Um homem político – A personalidade do novo presidente da Vale também foi crucial para estreitar o relacionamento com a ministra. Um executivo do setor elétrico, que chegou a negociar com ele em meados de 2001, afirma que poucas vezes viu alguém com tanta capacidade de negociação. “Ele sabia jogar. Se não conseguia o que queria, sempre usava o argumento ‘mas a Vale é uma grande geradora de impostos’, entre muitos outros, para pressionar a outra parte a ceder”, afirma o executivo.

Tal característica fez com que Ferreira acumulasse, com o passar dos anos, diversas funções no grupo e fosse considerado “os olhos e ouvidos” de Roger Agnelli fora do Brasil. Em 2004, ele iniciou a aproximação com a mineradora canadense Noranda, alvo de compra da Vale naquele ano, mas que acabou sendo vendida a uma concorrente chinesa. Em 2006, foi a vez da Inco, que acabou se convertendo na maior aquisição de uma companhia estrangeira realizada por uma brasileira – a Vale pagou 13 bilhões de dólares pelo ativo. Ferreira, que comandou a operação, foi transferido ao Canadá no ano seguinte para presidir a empresa, e só saiu em 2009, quando pediu demissão. Segundo um ex-diretor da mineradora, Ferreira teve um início de infarto em um voo de volta ao Brasil, e decidiu parar e montar, junto com seu colega de diretoria, Gabriel Stoliar, a Studio Investimentos – gestora de recursos localizada no Rio. Sua decisão de sair também foi potencializada por desentendimentos com os diretores da Vale nas negociações de compra da mineradora suíça Xstrata, que acabou não acontecendo. Ao voltar para a empresa, Ferreira terá de lidar com os desafetos ou montar outra equipe. “Ele certamente irá formar o time dele na direção”, diz um ex-diretor.

Sobre a tarefa: Devolva, sem nenhuma alteração, o trecho do texto sobre o novo presidente da Vale que vai de "Um homem político" a "afirma o executivo.".

Dados fornecidos:
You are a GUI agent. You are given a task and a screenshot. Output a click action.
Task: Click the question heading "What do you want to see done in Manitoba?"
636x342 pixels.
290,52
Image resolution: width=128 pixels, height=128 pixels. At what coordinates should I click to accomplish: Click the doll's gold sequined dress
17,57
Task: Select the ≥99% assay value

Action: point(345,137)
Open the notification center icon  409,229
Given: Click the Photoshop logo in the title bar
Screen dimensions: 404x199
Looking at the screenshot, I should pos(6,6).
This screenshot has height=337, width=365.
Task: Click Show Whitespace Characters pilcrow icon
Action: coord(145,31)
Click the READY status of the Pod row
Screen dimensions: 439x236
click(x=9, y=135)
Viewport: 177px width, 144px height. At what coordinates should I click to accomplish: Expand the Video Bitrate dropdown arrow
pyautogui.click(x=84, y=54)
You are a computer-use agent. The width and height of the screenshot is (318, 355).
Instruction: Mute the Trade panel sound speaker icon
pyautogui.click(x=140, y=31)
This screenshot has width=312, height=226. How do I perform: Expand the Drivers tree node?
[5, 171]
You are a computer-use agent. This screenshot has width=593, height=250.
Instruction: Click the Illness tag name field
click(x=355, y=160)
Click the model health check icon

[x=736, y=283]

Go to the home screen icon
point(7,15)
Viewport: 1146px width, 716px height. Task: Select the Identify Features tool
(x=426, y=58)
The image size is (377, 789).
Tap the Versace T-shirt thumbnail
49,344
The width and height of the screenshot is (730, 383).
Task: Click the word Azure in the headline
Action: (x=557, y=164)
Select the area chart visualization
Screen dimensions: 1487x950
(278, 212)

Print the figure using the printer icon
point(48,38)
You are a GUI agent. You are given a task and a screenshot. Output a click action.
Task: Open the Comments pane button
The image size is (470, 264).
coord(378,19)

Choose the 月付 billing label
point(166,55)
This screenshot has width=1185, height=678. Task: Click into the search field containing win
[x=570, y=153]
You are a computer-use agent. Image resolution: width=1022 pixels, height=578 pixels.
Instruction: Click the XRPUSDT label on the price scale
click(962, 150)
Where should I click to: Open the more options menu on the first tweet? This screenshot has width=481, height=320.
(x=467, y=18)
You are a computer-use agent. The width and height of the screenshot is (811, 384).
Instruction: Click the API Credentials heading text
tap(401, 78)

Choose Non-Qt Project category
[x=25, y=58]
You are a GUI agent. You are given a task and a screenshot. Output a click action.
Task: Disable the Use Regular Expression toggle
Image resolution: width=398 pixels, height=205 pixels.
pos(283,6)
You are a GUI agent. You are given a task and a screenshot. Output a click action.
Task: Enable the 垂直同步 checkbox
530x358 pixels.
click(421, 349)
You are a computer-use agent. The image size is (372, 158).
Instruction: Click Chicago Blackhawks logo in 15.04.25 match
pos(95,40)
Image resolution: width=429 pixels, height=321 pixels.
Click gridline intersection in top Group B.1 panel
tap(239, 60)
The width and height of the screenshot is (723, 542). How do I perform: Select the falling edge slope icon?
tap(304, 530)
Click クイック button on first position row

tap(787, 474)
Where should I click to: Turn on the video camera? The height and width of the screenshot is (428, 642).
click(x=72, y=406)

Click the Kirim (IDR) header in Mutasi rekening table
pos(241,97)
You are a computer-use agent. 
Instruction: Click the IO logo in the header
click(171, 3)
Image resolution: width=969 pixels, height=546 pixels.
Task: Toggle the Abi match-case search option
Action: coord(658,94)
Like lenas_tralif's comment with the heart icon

Resposta do exercício:
Um homem político – A personalidade do novo presidente da Vale também foi crucial para estreitar o relacionamento com a ministra. Um executivo do setor elétrico, que chegou a negociar com ele em meados de 2001, afirma que poucas vezes viu alguém com tanta capacidade de negociação. “Ele sabia jogar. Se não conseguia o que queria, sempre usava o argumento ‘mas a Vale é uma grande geradora de impostos’, entre muitos outros, para pressionar a outra parte a ceder”, afirma o executivo.